> Brief
Scan the entries for lines with the word "computer", then copy those lines.

> Information provided
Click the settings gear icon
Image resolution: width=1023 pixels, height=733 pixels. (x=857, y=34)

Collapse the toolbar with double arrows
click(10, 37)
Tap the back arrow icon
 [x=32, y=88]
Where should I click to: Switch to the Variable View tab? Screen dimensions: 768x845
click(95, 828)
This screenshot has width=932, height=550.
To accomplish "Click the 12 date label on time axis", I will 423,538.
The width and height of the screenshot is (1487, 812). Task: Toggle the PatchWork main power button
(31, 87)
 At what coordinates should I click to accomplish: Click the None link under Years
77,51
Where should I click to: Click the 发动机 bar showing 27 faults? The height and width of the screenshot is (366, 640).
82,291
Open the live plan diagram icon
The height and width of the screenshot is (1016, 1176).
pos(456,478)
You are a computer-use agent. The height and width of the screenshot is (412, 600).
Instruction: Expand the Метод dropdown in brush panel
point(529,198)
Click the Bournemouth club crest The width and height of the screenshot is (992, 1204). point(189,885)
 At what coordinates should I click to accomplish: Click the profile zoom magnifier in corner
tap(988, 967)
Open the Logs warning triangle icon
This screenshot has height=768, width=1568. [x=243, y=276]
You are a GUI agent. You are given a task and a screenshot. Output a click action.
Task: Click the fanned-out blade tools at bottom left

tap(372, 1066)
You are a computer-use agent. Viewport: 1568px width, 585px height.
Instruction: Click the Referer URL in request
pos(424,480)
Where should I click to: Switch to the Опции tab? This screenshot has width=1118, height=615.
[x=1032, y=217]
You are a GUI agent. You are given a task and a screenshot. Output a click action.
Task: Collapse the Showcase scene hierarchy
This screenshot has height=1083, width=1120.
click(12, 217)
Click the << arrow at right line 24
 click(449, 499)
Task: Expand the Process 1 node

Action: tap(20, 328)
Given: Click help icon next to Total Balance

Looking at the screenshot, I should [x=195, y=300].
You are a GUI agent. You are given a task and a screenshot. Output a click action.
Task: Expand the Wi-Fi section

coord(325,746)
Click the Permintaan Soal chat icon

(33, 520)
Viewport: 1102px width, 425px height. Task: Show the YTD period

> Exercise result
You are a computer-use agent. The height and width of the screenshot is (412, 600).
You are a computer-use agent. Viewport: 1568px width, 585px height.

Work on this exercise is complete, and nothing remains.